# How to complete this task
The answer must be every line of the records in which the string "will" appears.

Dataset entries:
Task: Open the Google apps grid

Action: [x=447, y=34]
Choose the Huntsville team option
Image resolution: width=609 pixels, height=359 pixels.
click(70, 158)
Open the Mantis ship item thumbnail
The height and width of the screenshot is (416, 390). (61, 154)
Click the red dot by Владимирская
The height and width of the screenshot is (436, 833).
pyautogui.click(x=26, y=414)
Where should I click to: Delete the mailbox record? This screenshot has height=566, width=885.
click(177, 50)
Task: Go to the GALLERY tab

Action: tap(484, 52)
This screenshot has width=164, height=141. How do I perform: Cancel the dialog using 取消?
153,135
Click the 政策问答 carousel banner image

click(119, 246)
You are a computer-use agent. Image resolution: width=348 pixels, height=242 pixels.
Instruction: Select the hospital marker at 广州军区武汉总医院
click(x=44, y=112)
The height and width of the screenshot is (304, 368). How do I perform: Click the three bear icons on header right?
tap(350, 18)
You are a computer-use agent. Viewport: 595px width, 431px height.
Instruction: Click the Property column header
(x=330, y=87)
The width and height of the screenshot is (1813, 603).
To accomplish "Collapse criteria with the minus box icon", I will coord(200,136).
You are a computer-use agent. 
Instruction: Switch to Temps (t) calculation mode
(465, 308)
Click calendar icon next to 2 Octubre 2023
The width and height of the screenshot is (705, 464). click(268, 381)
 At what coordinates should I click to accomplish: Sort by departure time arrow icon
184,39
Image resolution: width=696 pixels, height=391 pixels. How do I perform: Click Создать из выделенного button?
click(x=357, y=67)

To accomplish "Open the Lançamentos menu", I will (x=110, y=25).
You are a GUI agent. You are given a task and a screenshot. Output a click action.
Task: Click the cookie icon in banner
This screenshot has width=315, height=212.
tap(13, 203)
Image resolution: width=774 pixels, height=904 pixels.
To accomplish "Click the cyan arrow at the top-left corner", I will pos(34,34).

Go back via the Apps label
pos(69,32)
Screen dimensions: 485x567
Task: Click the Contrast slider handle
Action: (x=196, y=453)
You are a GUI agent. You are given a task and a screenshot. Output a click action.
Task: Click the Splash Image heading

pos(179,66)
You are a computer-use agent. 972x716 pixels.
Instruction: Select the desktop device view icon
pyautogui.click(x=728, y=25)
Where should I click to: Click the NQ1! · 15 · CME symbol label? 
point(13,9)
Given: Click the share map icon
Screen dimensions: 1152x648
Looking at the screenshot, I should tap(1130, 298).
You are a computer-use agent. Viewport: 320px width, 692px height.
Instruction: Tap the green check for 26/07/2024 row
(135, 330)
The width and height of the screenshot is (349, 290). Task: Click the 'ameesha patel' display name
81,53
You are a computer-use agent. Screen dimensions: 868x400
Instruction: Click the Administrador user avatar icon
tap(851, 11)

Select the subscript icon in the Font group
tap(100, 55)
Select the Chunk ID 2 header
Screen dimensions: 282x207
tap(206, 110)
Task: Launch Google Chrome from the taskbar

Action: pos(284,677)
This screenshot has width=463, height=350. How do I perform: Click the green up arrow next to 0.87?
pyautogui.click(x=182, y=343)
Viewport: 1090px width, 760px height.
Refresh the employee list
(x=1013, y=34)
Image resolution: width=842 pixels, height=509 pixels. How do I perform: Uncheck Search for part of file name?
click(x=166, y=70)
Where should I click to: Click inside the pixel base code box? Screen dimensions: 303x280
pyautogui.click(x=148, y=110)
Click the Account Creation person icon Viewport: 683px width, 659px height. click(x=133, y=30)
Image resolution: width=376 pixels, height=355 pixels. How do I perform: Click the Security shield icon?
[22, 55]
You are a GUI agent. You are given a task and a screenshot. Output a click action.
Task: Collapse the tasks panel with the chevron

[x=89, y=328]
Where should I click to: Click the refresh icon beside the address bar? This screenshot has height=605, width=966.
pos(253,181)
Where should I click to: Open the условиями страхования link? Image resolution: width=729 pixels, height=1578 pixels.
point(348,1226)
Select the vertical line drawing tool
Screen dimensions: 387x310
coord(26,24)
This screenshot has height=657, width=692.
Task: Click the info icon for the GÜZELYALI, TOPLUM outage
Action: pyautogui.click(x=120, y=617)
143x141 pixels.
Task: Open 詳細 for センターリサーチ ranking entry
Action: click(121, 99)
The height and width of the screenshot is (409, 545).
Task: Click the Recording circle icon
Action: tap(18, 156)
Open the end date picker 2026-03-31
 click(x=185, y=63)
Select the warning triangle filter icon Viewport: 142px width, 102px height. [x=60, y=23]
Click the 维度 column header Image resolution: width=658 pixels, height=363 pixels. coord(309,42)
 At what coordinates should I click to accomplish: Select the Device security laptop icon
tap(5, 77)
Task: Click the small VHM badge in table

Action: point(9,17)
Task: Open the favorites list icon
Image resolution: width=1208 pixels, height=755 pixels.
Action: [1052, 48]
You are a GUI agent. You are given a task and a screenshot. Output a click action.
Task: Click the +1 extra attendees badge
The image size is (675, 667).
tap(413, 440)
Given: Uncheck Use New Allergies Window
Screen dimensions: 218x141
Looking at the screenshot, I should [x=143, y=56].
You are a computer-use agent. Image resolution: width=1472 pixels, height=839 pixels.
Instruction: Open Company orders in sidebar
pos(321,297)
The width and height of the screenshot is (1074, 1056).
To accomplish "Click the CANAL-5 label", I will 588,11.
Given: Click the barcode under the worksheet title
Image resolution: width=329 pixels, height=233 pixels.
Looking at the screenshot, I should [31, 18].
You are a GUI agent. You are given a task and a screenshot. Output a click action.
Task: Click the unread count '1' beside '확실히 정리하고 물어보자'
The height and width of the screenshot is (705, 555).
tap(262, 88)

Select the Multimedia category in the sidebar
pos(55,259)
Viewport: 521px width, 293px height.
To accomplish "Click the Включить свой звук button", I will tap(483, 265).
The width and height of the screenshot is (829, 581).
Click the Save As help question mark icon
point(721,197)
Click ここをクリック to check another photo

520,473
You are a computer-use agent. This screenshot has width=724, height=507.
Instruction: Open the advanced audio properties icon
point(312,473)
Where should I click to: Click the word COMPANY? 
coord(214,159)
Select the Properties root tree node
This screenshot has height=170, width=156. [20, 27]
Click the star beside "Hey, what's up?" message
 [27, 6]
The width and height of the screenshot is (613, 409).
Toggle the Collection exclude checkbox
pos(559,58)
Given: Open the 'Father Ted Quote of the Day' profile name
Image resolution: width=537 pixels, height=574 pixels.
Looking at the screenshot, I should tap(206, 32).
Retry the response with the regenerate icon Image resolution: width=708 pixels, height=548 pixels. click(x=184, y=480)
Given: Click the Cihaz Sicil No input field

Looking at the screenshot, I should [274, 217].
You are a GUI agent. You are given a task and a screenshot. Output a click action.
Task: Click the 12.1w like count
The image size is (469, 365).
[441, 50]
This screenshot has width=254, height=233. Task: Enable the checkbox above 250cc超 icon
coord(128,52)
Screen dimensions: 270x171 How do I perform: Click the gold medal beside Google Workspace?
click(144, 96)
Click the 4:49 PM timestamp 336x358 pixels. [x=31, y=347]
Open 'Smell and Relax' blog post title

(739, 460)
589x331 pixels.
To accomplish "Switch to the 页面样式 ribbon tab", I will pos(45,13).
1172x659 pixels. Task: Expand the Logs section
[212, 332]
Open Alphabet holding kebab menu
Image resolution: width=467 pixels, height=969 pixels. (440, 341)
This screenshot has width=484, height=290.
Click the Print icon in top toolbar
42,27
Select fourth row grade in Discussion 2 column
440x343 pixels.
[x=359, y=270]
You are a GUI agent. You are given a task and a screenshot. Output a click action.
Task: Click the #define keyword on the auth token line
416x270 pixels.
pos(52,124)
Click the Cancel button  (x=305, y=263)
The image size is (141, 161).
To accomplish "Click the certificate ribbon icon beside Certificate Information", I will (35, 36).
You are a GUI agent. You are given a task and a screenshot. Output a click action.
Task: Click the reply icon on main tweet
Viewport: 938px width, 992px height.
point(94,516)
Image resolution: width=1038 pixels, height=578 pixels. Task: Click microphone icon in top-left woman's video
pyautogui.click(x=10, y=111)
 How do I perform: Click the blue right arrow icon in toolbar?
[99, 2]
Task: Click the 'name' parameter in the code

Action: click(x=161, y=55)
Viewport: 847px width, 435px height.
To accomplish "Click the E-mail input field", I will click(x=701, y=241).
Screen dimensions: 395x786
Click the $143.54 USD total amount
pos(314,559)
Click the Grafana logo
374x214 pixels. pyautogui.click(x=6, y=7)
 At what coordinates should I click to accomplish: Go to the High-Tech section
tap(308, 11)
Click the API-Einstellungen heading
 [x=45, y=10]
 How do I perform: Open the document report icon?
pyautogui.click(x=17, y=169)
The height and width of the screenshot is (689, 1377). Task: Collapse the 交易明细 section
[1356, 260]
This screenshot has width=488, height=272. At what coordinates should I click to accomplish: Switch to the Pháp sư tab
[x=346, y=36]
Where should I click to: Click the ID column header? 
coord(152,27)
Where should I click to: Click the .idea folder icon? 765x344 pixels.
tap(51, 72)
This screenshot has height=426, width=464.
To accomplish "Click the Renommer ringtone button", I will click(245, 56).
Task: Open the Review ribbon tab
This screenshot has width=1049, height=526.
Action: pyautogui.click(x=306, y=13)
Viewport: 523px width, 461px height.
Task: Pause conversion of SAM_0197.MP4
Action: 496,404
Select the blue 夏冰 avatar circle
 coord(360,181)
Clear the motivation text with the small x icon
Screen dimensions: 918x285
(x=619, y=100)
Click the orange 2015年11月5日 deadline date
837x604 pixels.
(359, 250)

# Final answer
To accomplish "Collapse criteria with the minus box icon", I will coord(200,136).
To accomplish "Open the Lançamentos menu", I will (x=110, y=25).
To accomplish "Click the cyan arrow at the top-left corner", I will pos(34,34).
To accomplish "Click the CANAL-5 label", I will 588,11.
To accomplish "Click the Включить свой звук button", I will tap(483, 265).
To accomplish "Switch to the 页面样式 ribbon tab", I will pos(45,13).
To accomplish "Click the certificate ribbon icon beside Certificate Information", I will (35, 36).
To accomplish "Click the E-mail input field", I will click(x=701, y=241).
To accomplish "Click the Renommer ringtone button", I will click(245, 56).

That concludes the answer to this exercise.